Tiara Nur Azmi Irawati (Teknik Pertanian), Syahra Alifia (Teknik Elektro), dan Pudak Wangi Kencana Rinonce (Teknologi Pangan). |
Hama wereng merupakan hama padi yang paling berbahaya dan merugikan, khususnya di Indonesia. Serangga kecil ini menghisap cairan tanaman padi yang sekaligus menyebarkan virus. Akibatnya tanaman padi terinfeksi penyakit tungro dan mengakibatkan gagal panen. Saat ini tanaman padi di Indonesia sangat rentan terhadap hama wereng. Hal tersebut terbukti dengan beberapa tahun kasus yang meresahkan petani akibat mewabahnya hama wereng, demikian pemaparan Koordinator Sistem Informasi Unsoed Ir. Alief Einstein, M.Hum.
Data BPS tahun 2020 yang diklasifikasi menurut provinsi tahun 2018-2020 menunjukkan terjadinya penurunan luas panen padi dari 2018 hingga 2020, dari sebesar 11.377.934,44 ha menjadi 10.786.814,17 ha. Produktivitas panen padi juga mengalami penurunan drastis dari 59.200.533,72 ton menjadi 55.160.548,20 ton. Merujuk pada pernyataan tersebut, maka penyebaran hama wereng tanaman padi menjadi ancaman bagi meningkatnya produktivitas pertanian terutama padi. Dengan demikian, dibutuhkan terobosan peran teknologi yang dapat membantu petani dalam mengatasi penyebaran hama wereng pada tanaman padi sehingga tidak sampai mengganggu pertumbuhan tanaman padi, kata Dosen Jurusan Teknik Pertanian Fakultas Pertanian Unsoed Dr. Ardiansyah yang juga anggota International Society of Paddy and Water Environment Engineering (PAWEES) dan dosen ahli Pengelolaan dan Pengendalian Lingkungan.

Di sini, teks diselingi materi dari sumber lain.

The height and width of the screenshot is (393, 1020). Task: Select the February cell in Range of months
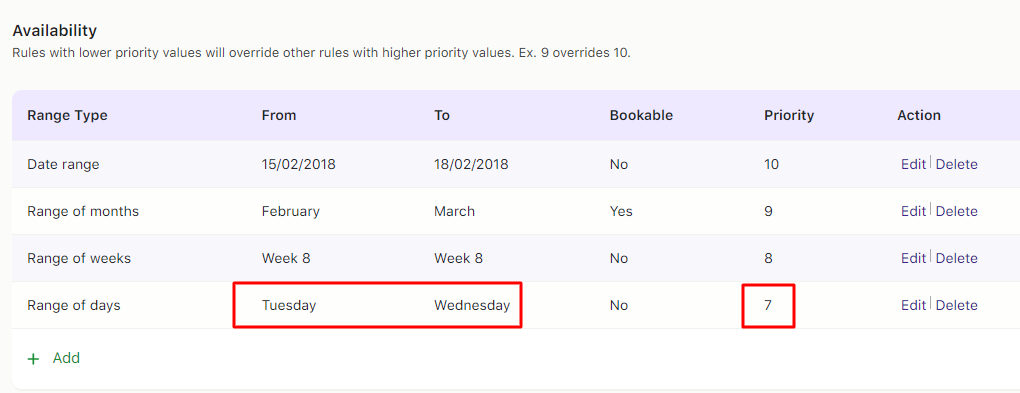tap(291, 211)
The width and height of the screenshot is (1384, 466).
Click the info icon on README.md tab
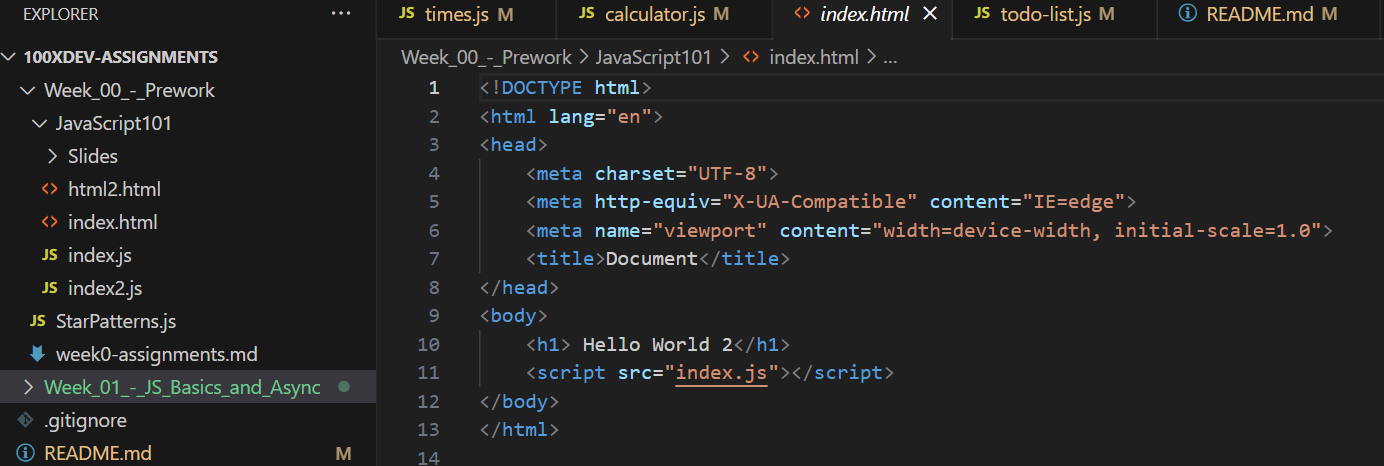(x=1188, y=14)
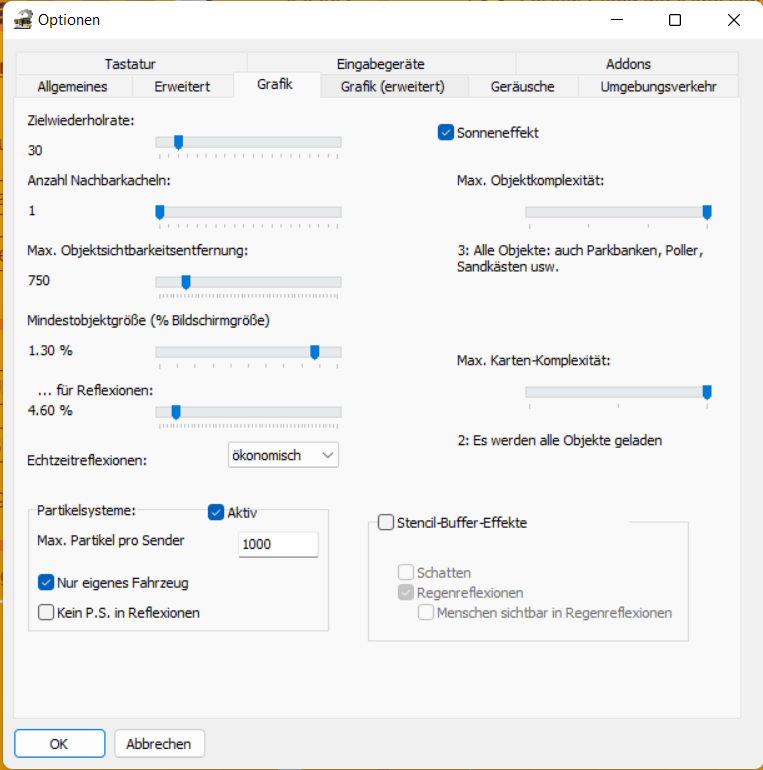Go to the Umgebungsverkehr tab
Image resolution: width=763 pixels, height=770 pixels.
(658, 86)
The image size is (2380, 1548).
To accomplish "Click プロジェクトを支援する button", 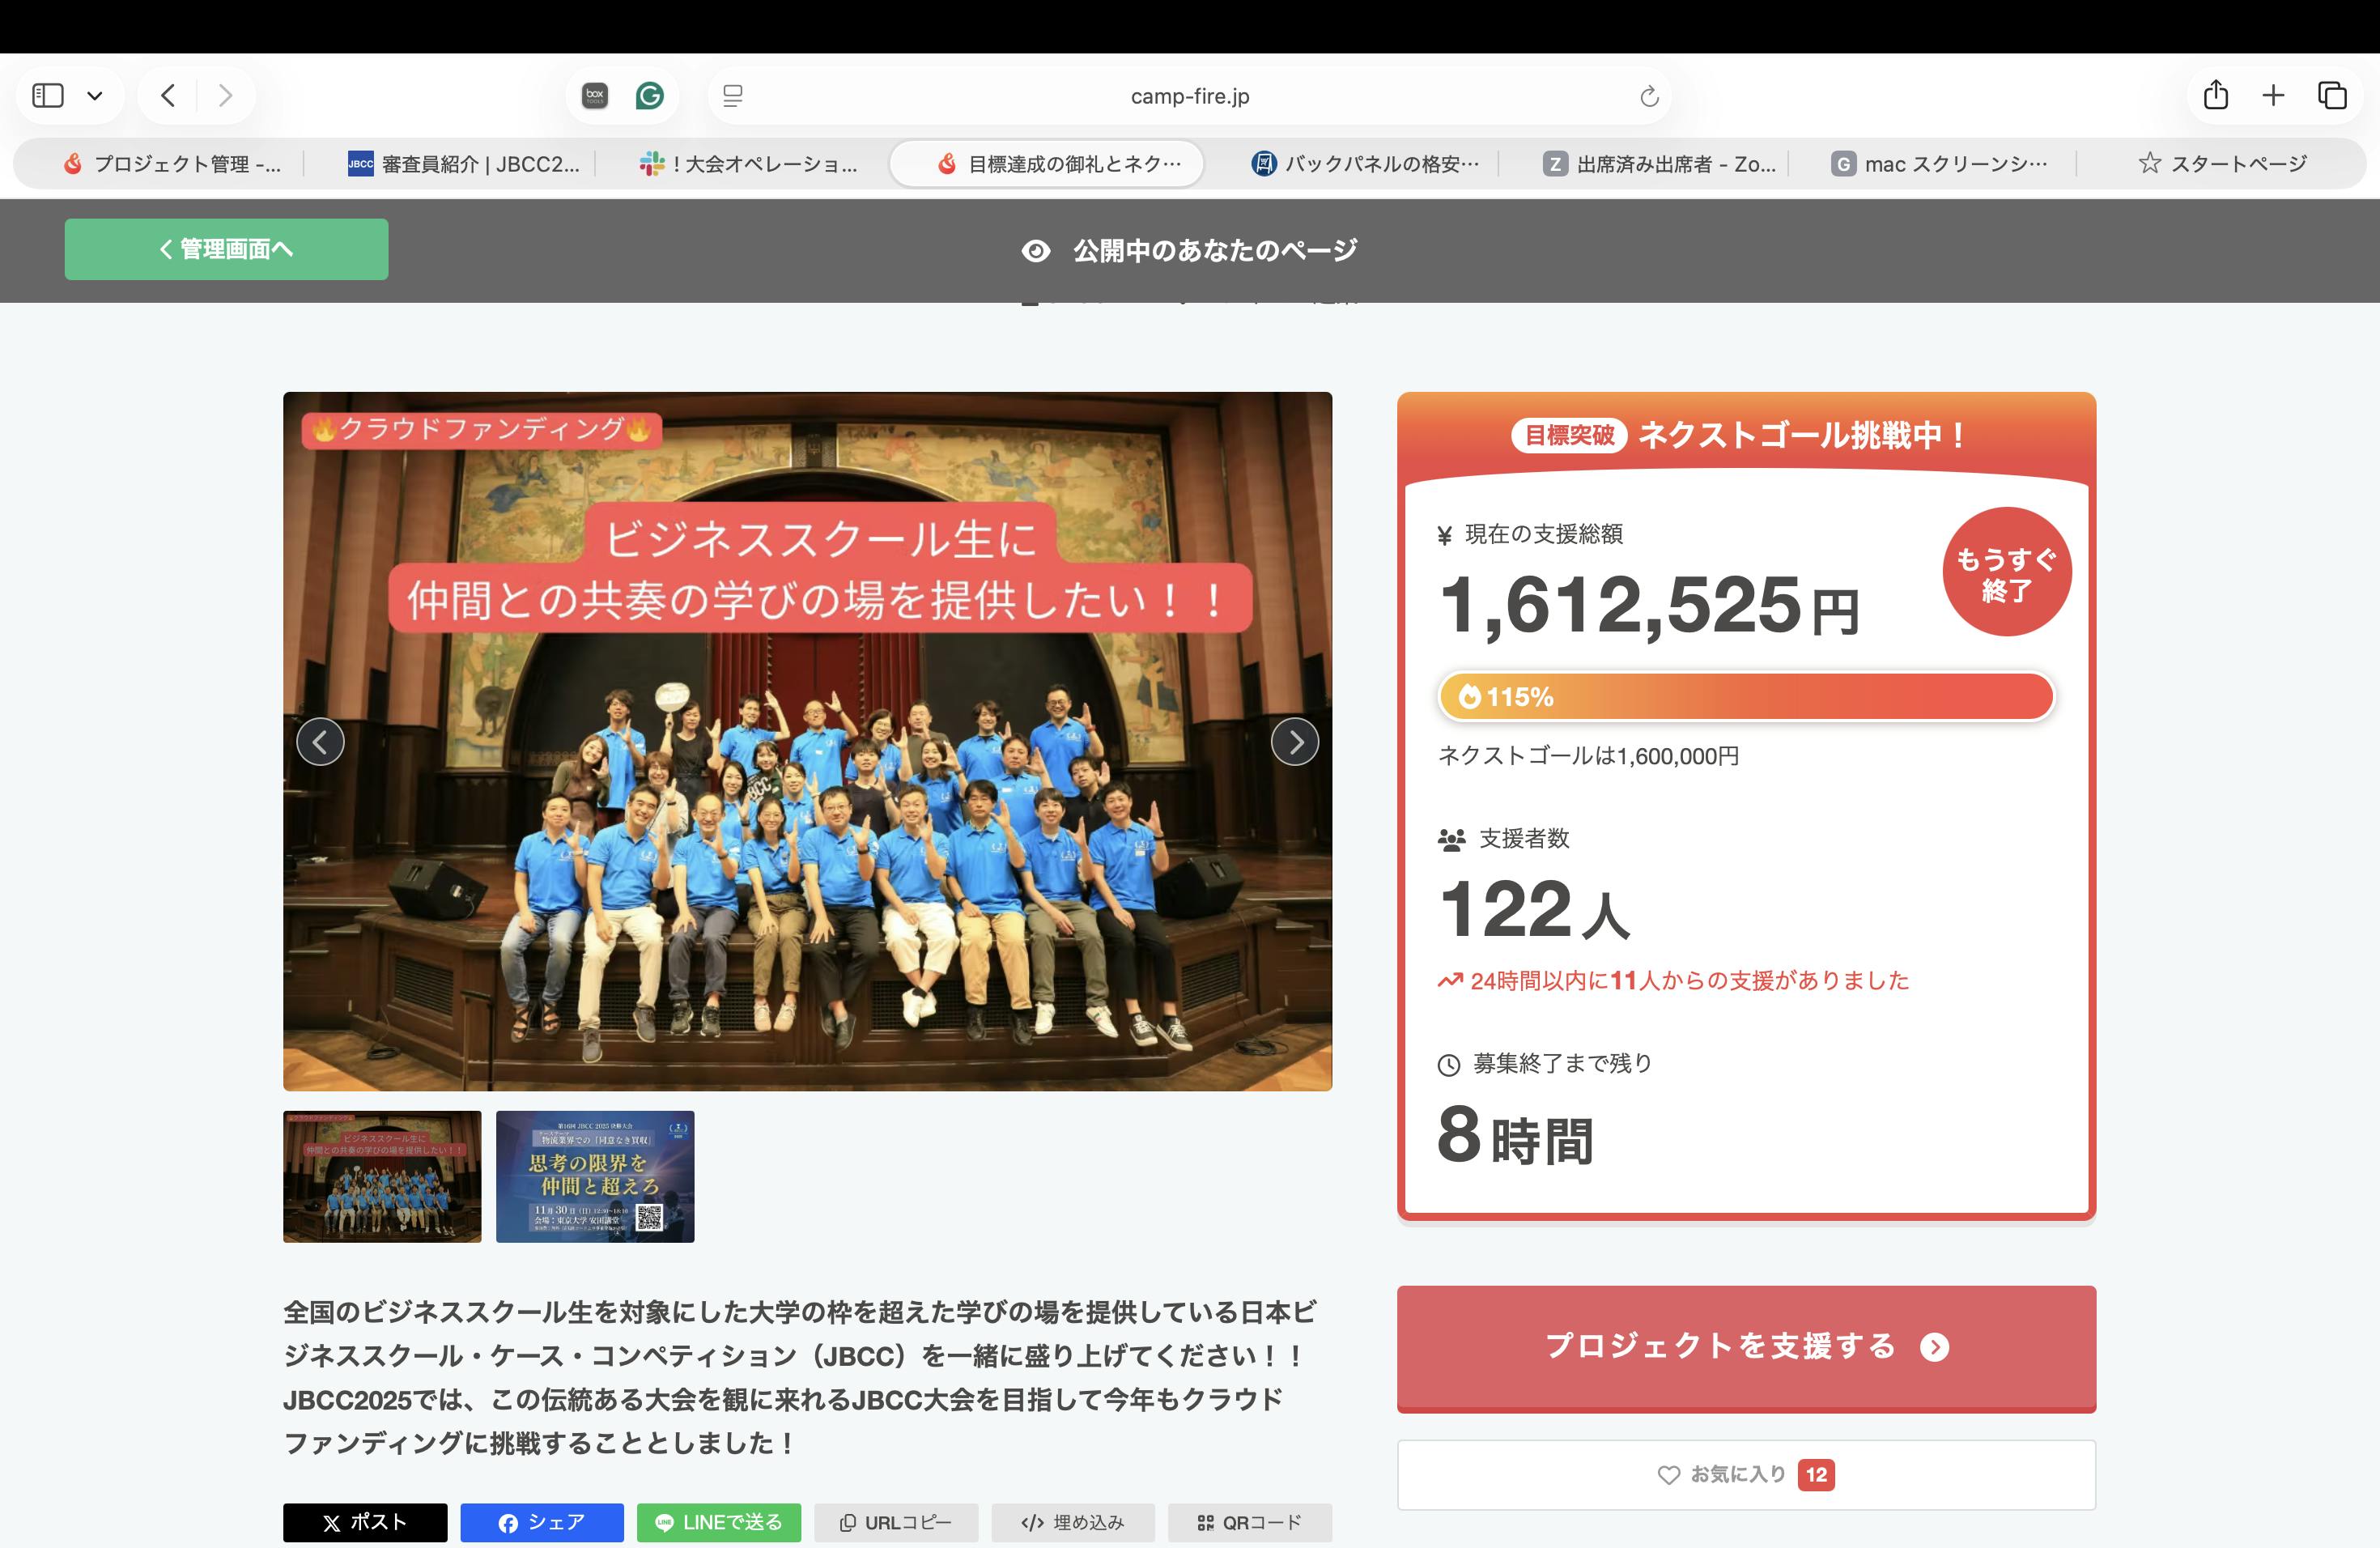I will [1745, 1347].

Sebagai upaya ikut andil memberikan solusi, 3 orang mahasiswa Unsoed, bernama Tiara Nur Azmi Irawati (Teknik Pertanian), Syahra Alifia (Teknik Elektro) dan Pudak Wangi Kencana Rinonce (Teknologi Pangan) berinisiatif untuk mengembangkan perangkat pengendali hama menggunakan UAV (Unmanned Aerial Vehicle) atau drone.
Pengendali hama menggunakan UAV (Unmanned Aerial Vehicle) atau Drone. |
Kegiatan pembuatan perangkat ini didanai oleh Kementerian Pendidikan, Kebudayaan, Riset dan Teknologi (Kemdikbud) melalui skema Program Kreativitas Mahasiswa (PKM). Pada kegiatan ini, Tiara dkk mendapat arahan dari alumni S3 University of Tokyo, Tokyo-Jepang Dr. Ardiansyah sebagai dosen pendamping.
Ide ini bermula dari permasalahan sebelumnya, dimana pengusir hama dengan ultrasonik diletakkan pada tiang stasioner. Jika diletakkan di sawah, perlu penempatan tiang pada beberapa lokasi. Tiang-tiang tersebut dapat mengganggu pekerjaan sawah petani. Karenanya, pengusir hama ini diterbangkan dengan drone. Sebelum diterbangkan lintasan terbangnya dibuat dan diatur untuk menetap selama durasi yang ditentukan pada titik-titik tertentu.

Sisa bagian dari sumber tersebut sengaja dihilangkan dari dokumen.